> _THE TASK_:
First find the line with "Refund policy (471, 2535)" in the entries below, then set down exactly every line through the line with "Vintage (265, 2052)", that line included.

> _ENTRIES SHOWN_:
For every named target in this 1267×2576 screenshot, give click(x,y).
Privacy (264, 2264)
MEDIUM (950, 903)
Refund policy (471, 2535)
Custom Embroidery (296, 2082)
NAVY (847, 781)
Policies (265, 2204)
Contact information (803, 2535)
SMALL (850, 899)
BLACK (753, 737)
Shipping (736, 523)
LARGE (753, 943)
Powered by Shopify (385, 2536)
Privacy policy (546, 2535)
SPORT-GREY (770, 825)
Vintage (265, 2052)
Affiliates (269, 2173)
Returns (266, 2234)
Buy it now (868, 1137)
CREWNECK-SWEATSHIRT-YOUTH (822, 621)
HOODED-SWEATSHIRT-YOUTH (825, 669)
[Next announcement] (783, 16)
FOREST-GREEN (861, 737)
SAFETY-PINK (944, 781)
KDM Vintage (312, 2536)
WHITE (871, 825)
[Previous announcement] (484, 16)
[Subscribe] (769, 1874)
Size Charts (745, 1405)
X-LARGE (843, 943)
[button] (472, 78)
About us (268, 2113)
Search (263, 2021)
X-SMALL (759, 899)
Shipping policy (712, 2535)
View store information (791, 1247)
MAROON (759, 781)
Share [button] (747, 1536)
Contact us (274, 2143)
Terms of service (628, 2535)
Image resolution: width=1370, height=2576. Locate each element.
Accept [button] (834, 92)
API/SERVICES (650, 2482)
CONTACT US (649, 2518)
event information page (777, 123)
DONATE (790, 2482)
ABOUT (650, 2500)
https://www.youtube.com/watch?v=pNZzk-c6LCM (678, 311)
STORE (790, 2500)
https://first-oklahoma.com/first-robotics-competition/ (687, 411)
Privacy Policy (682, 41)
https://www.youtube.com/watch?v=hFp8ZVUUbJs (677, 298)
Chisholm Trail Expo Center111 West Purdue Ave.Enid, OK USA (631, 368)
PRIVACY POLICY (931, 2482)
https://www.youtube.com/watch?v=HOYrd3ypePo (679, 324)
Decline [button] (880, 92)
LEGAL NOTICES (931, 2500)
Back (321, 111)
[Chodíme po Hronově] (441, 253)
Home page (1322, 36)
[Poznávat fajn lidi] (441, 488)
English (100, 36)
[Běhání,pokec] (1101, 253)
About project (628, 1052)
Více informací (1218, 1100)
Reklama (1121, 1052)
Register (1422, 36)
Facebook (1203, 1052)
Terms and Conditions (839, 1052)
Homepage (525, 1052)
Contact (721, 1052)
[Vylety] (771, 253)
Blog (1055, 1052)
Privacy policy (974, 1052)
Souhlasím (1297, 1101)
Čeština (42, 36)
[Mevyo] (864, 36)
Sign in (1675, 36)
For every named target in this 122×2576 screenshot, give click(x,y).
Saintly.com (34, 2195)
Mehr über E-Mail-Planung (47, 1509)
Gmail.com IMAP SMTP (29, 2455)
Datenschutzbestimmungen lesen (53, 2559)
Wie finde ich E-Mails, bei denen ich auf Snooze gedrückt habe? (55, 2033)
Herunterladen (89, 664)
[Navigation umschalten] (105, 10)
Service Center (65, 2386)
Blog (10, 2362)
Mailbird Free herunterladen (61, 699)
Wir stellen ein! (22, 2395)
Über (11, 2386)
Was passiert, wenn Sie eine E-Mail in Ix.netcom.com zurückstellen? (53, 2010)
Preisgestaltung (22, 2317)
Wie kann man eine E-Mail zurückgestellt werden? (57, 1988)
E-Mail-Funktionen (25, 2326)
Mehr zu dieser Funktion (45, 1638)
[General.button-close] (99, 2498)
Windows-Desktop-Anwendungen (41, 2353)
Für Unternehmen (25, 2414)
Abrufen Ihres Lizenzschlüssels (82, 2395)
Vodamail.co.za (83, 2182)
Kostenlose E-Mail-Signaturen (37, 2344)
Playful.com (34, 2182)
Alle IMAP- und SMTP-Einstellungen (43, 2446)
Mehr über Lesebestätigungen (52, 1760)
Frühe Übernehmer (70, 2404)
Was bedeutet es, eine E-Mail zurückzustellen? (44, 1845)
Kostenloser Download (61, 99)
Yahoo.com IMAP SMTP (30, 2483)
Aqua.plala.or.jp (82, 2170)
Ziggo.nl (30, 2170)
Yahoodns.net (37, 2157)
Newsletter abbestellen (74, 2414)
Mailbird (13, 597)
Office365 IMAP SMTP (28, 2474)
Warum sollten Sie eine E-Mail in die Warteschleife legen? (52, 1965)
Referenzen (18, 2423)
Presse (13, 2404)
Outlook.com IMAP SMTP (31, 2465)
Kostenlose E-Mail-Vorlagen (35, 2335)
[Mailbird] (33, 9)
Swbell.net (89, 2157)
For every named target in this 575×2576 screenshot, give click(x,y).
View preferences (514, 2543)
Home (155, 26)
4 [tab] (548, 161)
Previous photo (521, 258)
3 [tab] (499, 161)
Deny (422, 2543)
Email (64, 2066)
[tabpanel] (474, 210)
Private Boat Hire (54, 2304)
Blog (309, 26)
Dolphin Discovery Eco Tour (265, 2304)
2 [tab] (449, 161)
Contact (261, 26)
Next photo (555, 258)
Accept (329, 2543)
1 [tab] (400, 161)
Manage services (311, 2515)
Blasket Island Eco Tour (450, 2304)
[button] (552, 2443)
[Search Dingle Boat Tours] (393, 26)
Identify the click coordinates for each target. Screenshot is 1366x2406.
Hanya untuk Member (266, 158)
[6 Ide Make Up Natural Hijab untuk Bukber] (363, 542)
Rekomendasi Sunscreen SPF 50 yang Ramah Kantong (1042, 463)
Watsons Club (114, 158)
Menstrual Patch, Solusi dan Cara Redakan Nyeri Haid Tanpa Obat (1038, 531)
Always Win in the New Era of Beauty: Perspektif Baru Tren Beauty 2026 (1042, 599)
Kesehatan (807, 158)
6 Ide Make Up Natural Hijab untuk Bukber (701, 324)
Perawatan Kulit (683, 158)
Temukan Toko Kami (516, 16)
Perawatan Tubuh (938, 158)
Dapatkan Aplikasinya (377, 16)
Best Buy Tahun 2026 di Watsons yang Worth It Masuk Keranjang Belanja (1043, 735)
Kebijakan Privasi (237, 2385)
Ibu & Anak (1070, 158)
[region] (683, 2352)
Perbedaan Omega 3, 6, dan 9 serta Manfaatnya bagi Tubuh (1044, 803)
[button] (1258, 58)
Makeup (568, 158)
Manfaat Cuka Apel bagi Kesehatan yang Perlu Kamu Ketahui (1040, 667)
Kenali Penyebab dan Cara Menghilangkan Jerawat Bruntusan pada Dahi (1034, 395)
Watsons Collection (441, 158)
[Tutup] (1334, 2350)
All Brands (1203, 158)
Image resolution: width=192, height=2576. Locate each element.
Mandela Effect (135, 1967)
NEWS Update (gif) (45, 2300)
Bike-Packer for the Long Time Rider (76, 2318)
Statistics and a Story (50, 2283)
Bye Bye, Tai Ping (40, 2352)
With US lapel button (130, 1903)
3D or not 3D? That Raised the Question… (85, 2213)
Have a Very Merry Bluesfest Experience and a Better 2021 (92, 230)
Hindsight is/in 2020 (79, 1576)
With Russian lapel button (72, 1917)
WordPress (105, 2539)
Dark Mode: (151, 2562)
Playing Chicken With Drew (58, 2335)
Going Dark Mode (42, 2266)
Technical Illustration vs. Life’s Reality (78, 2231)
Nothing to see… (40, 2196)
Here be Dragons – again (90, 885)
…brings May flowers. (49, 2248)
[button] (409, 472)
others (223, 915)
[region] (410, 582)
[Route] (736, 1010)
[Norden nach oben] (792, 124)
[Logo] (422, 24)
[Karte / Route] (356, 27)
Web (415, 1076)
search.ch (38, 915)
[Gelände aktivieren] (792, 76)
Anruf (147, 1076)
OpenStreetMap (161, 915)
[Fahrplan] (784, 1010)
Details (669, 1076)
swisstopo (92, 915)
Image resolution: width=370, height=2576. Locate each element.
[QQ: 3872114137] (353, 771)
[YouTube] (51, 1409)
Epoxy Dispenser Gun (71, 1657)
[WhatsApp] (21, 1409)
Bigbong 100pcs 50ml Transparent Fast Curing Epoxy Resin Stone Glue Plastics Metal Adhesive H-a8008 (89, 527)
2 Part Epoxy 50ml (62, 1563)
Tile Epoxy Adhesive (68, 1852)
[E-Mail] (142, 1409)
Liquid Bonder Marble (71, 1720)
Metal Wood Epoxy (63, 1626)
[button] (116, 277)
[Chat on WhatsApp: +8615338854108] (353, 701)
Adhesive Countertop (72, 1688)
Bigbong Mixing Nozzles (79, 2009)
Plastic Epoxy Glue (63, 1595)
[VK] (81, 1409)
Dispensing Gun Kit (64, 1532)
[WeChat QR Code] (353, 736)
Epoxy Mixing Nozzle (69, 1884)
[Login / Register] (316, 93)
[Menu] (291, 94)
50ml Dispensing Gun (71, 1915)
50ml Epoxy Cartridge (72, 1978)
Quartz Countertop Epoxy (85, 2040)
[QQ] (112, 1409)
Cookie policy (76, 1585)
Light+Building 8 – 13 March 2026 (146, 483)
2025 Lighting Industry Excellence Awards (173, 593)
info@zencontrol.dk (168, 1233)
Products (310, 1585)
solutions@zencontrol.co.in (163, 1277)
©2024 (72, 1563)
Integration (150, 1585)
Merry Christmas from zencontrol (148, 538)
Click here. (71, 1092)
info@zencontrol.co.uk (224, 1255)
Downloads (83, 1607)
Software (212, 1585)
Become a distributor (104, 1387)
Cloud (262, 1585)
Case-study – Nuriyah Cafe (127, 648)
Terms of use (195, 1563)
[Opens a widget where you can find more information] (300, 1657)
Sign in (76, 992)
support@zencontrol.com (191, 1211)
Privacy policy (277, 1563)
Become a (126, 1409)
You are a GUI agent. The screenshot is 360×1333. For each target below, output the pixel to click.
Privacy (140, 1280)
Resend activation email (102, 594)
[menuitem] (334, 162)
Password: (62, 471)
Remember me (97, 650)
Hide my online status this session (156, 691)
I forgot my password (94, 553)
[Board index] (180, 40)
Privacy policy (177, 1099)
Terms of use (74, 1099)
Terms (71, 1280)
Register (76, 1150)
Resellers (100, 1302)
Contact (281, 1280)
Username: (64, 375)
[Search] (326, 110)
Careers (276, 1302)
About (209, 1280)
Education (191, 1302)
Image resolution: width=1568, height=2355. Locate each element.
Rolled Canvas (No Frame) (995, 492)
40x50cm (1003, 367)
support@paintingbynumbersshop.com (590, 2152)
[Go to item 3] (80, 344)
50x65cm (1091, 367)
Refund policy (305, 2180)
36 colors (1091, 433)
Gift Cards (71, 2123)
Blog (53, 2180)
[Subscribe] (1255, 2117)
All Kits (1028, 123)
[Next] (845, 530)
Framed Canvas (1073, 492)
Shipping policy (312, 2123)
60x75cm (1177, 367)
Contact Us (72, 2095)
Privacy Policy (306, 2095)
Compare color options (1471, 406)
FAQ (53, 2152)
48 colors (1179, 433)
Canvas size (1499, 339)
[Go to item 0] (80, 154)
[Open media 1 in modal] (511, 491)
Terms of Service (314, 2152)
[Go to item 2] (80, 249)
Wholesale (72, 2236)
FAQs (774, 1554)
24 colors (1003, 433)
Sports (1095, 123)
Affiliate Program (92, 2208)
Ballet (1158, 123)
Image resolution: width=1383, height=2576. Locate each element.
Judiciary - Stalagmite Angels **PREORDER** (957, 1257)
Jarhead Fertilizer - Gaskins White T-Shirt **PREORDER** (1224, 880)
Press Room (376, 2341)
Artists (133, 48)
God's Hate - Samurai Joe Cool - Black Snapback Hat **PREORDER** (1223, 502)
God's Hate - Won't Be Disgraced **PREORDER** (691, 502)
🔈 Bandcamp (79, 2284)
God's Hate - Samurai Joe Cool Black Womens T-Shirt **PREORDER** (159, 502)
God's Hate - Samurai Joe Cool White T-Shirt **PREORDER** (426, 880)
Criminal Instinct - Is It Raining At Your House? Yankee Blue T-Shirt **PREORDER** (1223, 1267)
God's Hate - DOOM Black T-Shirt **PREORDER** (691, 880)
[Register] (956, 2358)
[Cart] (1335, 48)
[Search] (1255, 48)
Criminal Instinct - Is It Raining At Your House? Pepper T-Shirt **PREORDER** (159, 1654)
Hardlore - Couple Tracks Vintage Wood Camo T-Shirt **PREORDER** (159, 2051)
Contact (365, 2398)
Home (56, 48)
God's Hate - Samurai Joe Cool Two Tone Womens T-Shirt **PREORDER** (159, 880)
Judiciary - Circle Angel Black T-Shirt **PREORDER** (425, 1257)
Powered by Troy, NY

> _EXERCISE ANSWER_:
Refund policy (471, 2535)
Custom Embroidery (296, 2082)
NAVY (847, 781)
Policies (265, 2204)
Contact information (803, 2535)
SMALL (850, 899)
BLACK (753, 737)
Shipping (736, 523)
LARGE (753, 943)
Powered by Shopify (385, 2536)
Privacy policy (546, 2535)
SPORT-GREY (770, 825)
Vintage (265, 2052)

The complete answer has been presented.